## INSTRUCTIONS TO FOLLOW
Retype the items below word for word, starting at the line containing "At what (x,y)" and ending at the line containing "Looking at the", with both of those lines included. Omit the pictures from your answer.

## PROVIDED ENTRIES
┏━━
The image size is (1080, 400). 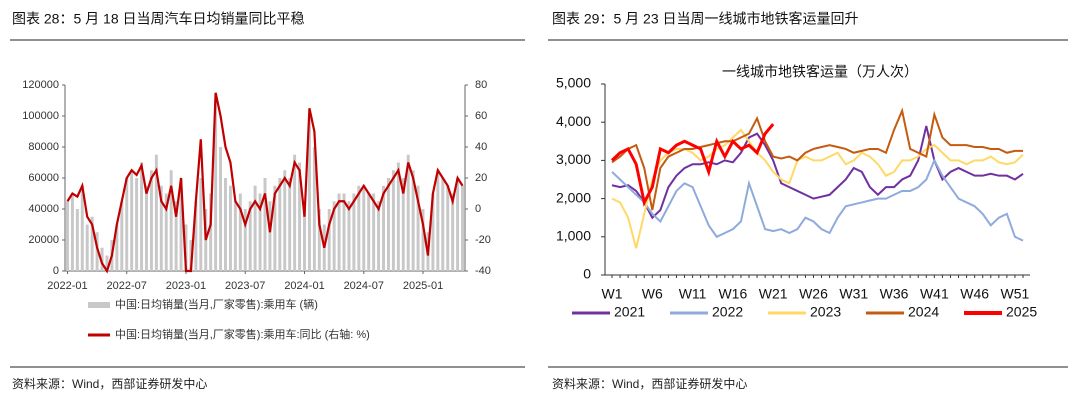 What do you see at coordinates (728, 312) in the screenshot?
I see `legend-label: 2022` at bounding box center [728, 312].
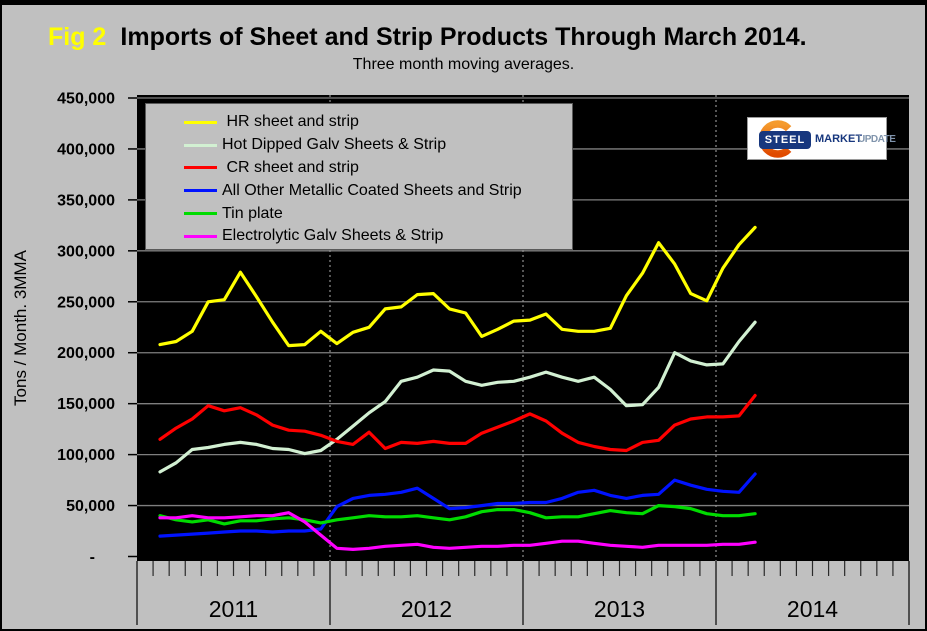  What do you see at coordinates (200, 191) in the screenshot?
I see `legend-swatch-all-other-metallic-coated-sheets-and-strip` at bounding box center [200, 191].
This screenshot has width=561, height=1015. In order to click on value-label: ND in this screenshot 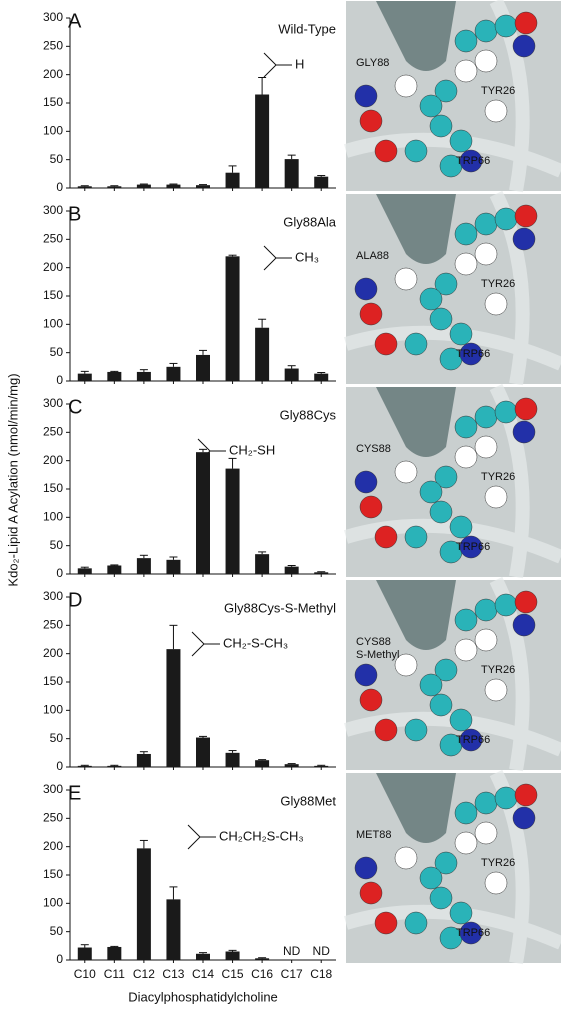, I will do `click(322, 951)`.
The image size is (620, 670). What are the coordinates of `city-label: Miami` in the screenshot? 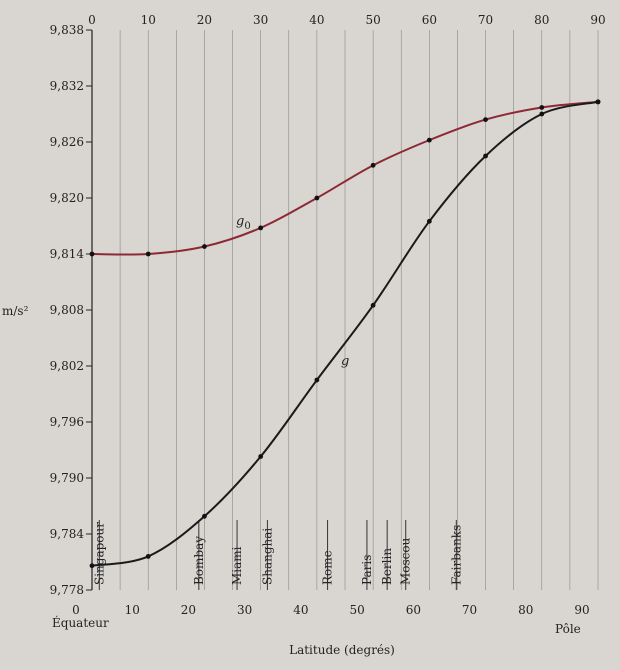 It's located at (237, 566).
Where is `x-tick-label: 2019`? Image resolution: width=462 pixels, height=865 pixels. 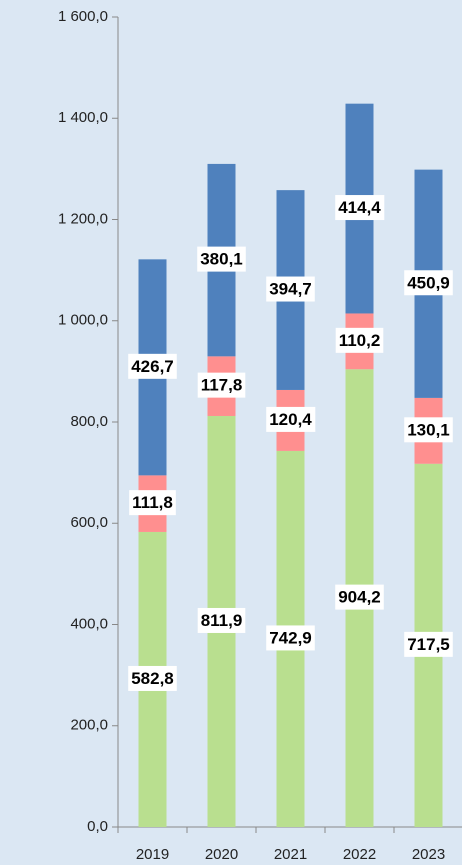 x-tick-label: 2019 is located at coordinates (152, 854).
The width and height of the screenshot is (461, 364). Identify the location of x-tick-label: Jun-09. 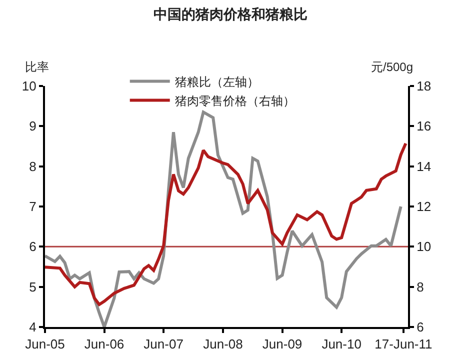
(282, 344).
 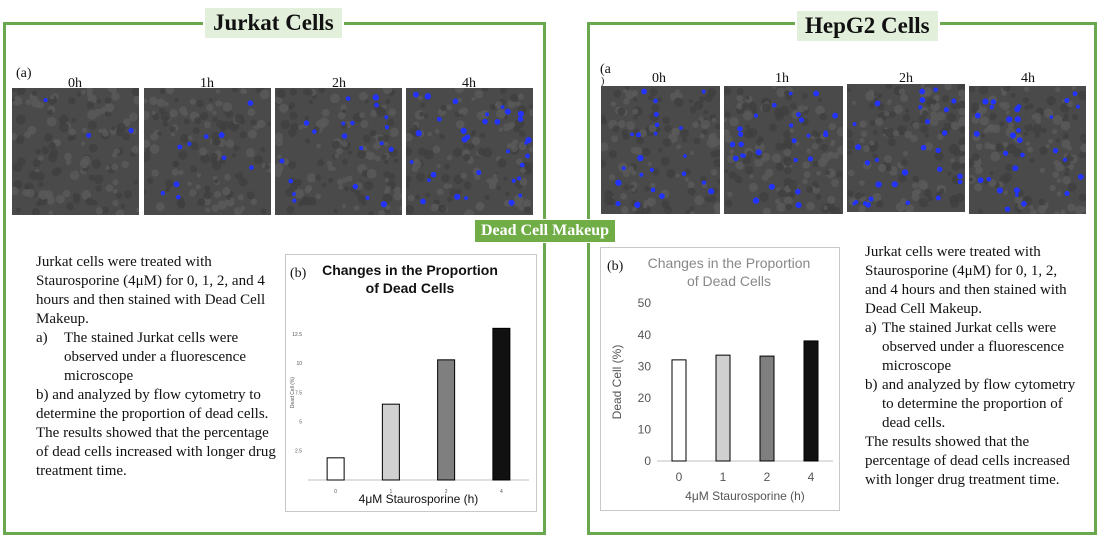 What do you see at coordinates (298, 452) in the screenshot?
I see `y-tick-label: 2.5` at bounding box center [298, 452].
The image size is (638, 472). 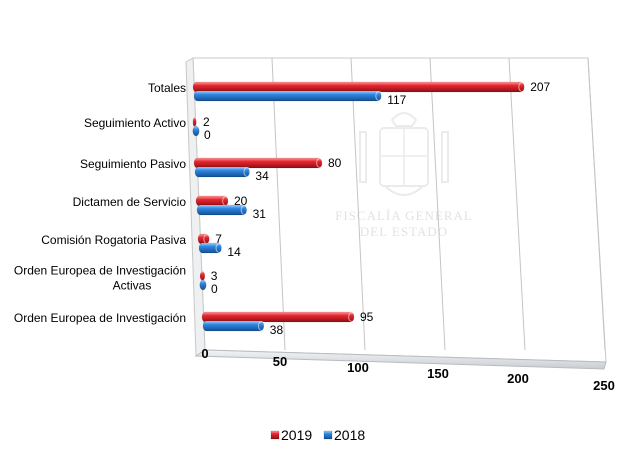 I want to click on category-label: Activas, so click(x=132, y=286).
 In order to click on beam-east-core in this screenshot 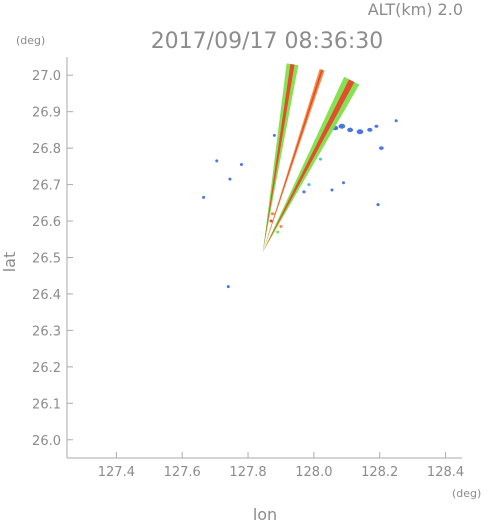, I will do `click(308, 166)`.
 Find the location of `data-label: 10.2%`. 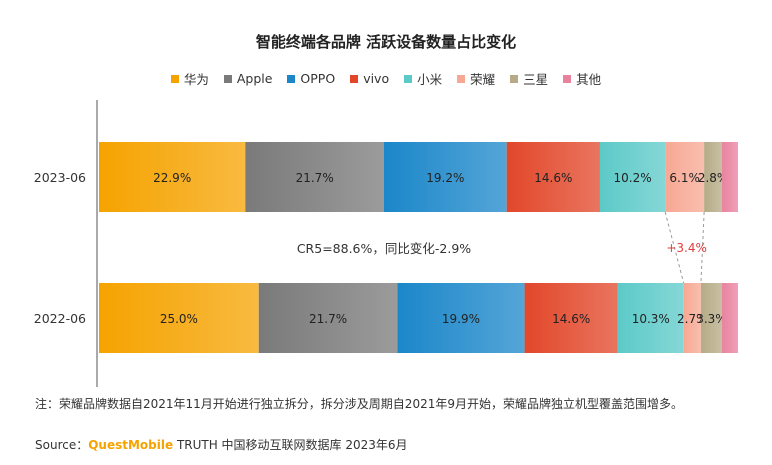

data-label: 10.2% is located at coordinates (633, 178).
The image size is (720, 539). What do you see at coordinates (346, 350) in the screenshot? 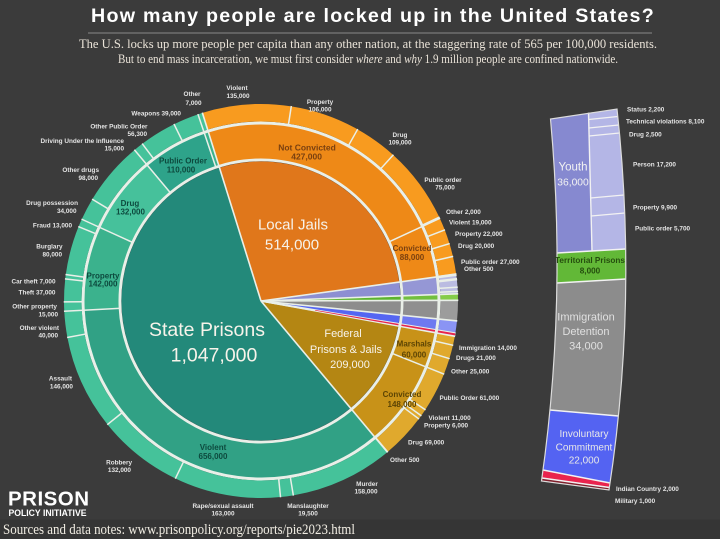
I see `svg-text: Prisons & Jails` at bounding box center [346, 350].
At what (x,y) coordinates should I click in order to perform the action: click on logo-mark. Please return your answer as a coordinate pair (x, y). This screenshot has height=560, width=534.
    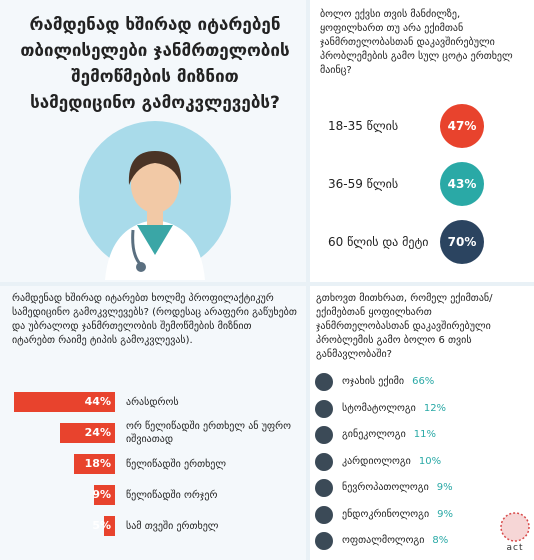
    Looking at the image, I should click on (515, 527).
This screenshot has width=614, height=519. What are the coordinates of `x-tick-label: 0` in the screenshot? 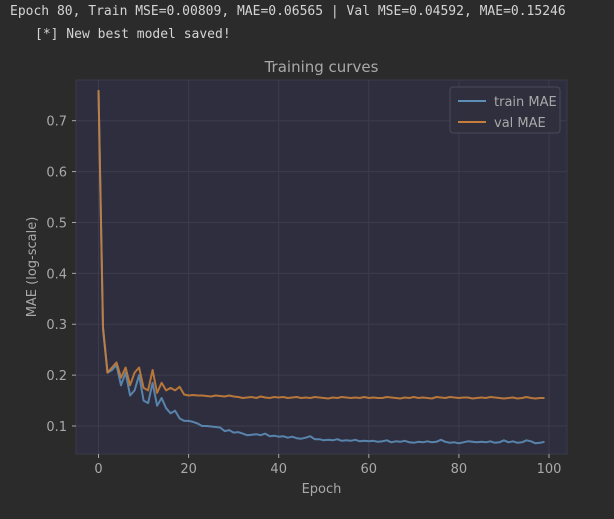 It's located at (98, 470).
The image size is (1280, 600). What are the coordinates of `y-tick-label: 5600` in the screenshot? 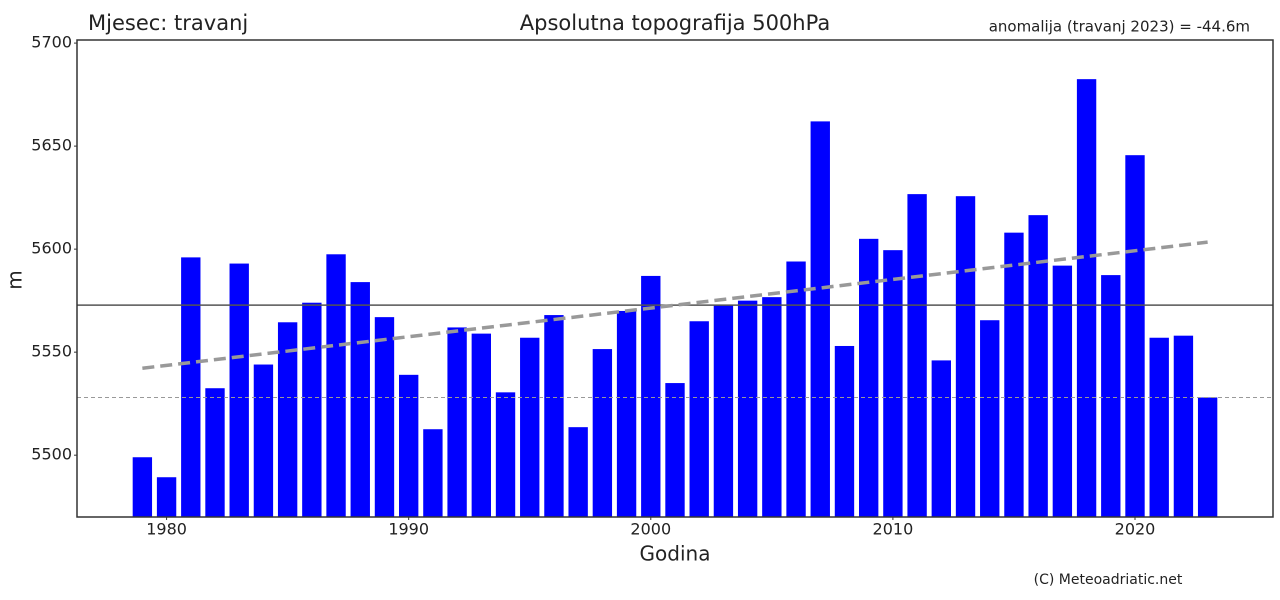 It's located at (52, 248).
┗━━
## RESULT
At what (x,y) coordinates should I click in order to perform the action: click on logo-mark. Please return your answer as a coordinate pair (x, y). This screenshot has height=560, width=534.
    Looking at the image, I should click on (515, 527).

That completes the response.